FEMALE GENITAL MUTILATION: ZERO TOLERANCE
They are three pretty, young students, and they are clearly paying a great deal of attention to what the politicians, doctors and social workers are saying tonight at the Geneva Cantonal Hospital. With them is a young man, obviously quite moved. The questions put by these young Somali women after the presentations are revealing enough. One tells us "You know, we have all been through it". "It" being the unspeakable pain and ignominious scars of excision.
Even now, some 3 million children and teens are subjected every year to excision and other forms of female genital mutilation (FGM) such as infibulation, which mark their victims for the rest of their lives. These practices, which are violations of human rights, have devastating consequences both physically and psychologically; they can even result in death. For what or for whom have between 100 and 140 million women and girls in the world, mainly in Africa, had the most private part of their bodies "cut or sewn"? Certainly not for religion. Many Muslim dignitaries have pointed out that the Koran makes absolutely no mention of FGM.

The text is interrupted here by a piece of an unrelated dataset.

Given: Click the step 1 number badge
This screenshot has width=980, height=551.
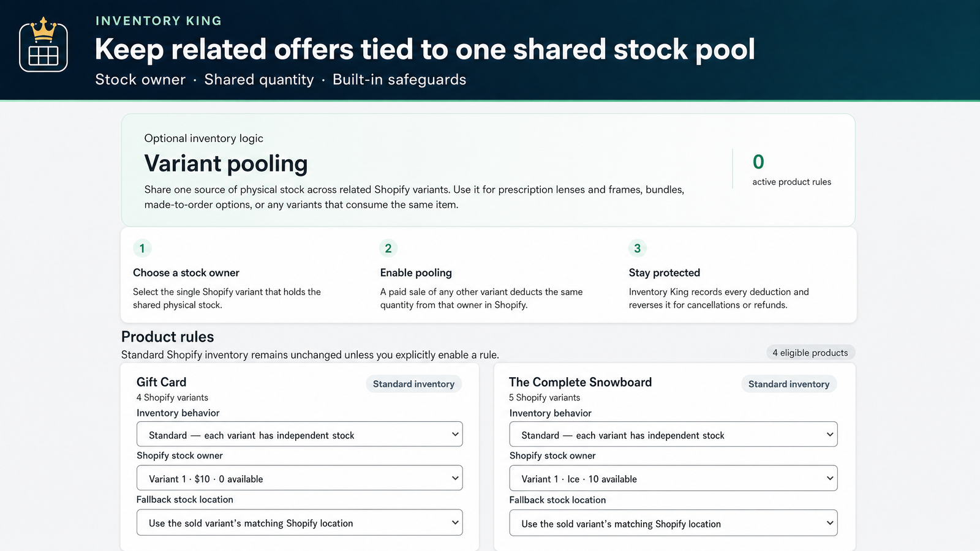Looking at the screenshot, I should pyautogui.click(x=142, y=248).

Then why is it that according to statistics from UNICEF, a little girl is subjected to excision on average every 15 seconds? According to the participants in an African parliamentary conference on this subject held in Dakar in December with the cooperation of the IPU, the African Parliamentary Union, the National Assembly of Senegal and UNICEF, it is because FGM has been perpetrated for generations in a social setting where family choices are dependent on decisions made by others. It is also because some parents, out of concern for their honour and their African culture and no doubt out of love for their daughters, believe that if their daughters are not excised they will not marry.

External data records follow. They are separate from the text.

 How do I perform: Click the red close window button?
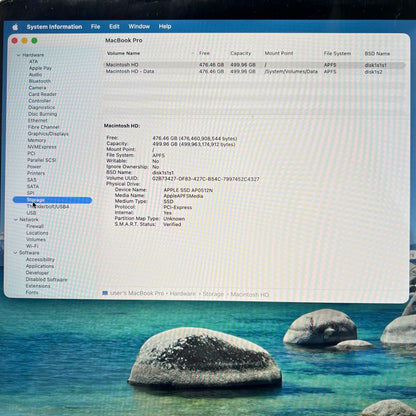(15, 41)
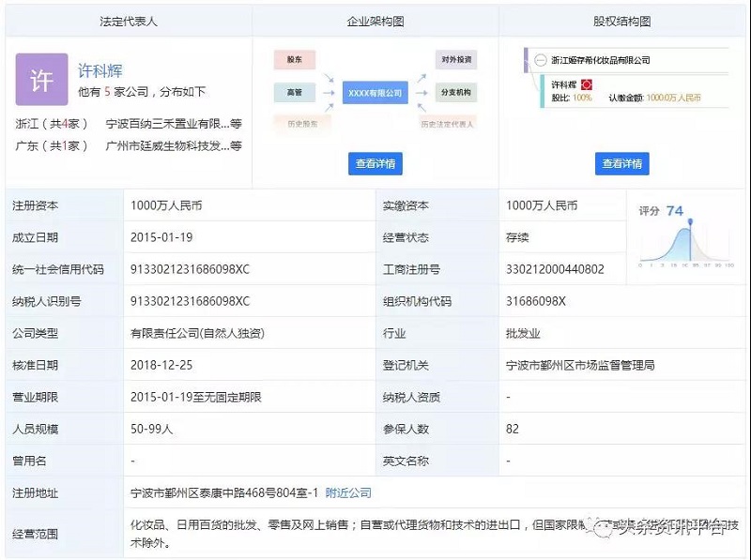Open the 附近公司 link
This screenshot has width=751, height=560.
coord(348,492)
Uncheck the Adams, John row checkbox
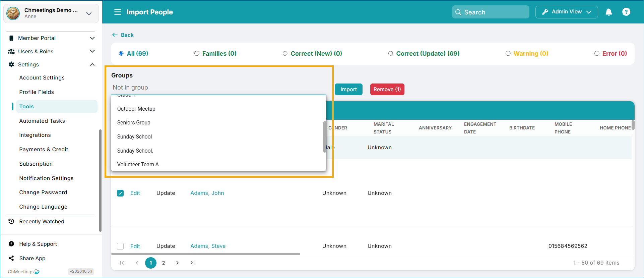The width and height of the screenshot is (644, 278). [x=120, y=193]
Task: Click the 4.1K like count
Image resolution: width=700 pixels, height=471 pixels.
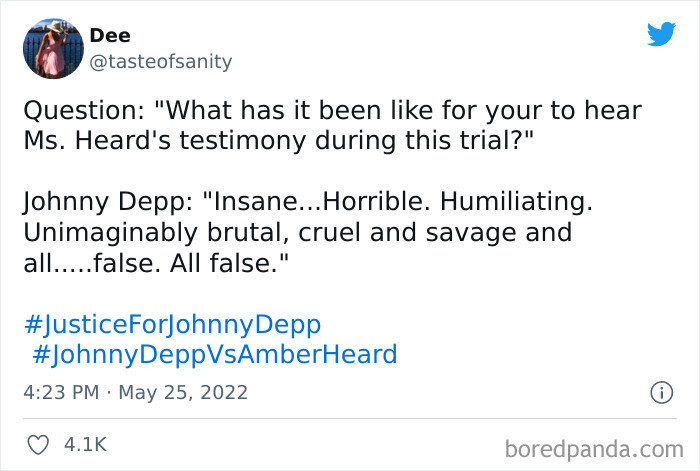Action: click(85, 445)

This is not the opinion of Mr. Mélégué Traoré, a member of parliament and the former President of the National Assembly of Burkina Faso. This highly respected traditional chief, who has himself refused to subject his daughters to FGM, explained that "We are in no way abandoning African culture when we abandon female genital mutilation".

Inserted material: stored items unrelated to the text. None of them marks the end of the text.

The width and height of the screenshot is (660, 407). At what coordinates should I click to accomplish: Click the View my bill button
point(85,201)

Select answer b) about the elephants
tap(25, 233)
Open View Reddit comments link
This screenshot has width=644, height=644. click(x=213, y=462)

To try to end the ordeal faced by African women from their earliest childhood and when they bring children into the world, an awareness campaign is being conducted in a number of African countries. Men, women, parliamentarians, traditional chiefs and religious leaders have mobilized to encourage the abandonment of these terrible practices, which are punishable by law in some countries. To help ensure that the awareness is universal, 6 February has been declared the International Day of Zero Tolerance of Female Genital Mutilation.
As Waris Dirie, a Somali fashion model and goodwill ambassador of the United Nations Population Fund (UNFPA), wrote in Desert Flower: The Extraordinary Journey of a Desert Nomad, an extremely moving book she co-authored with Cathleen Miller, "I pray that one day not a single woman will have to undergo this torture; that this practice will become a thing of the past; that people will say, ‘Have you heard that female genital mutilation has been banned in Somalia?', and then in another country, and another, until the world becomes a safer place for all women. It will be a wonderful day. That is my objective. Inshallah, if God wills it, that day will come".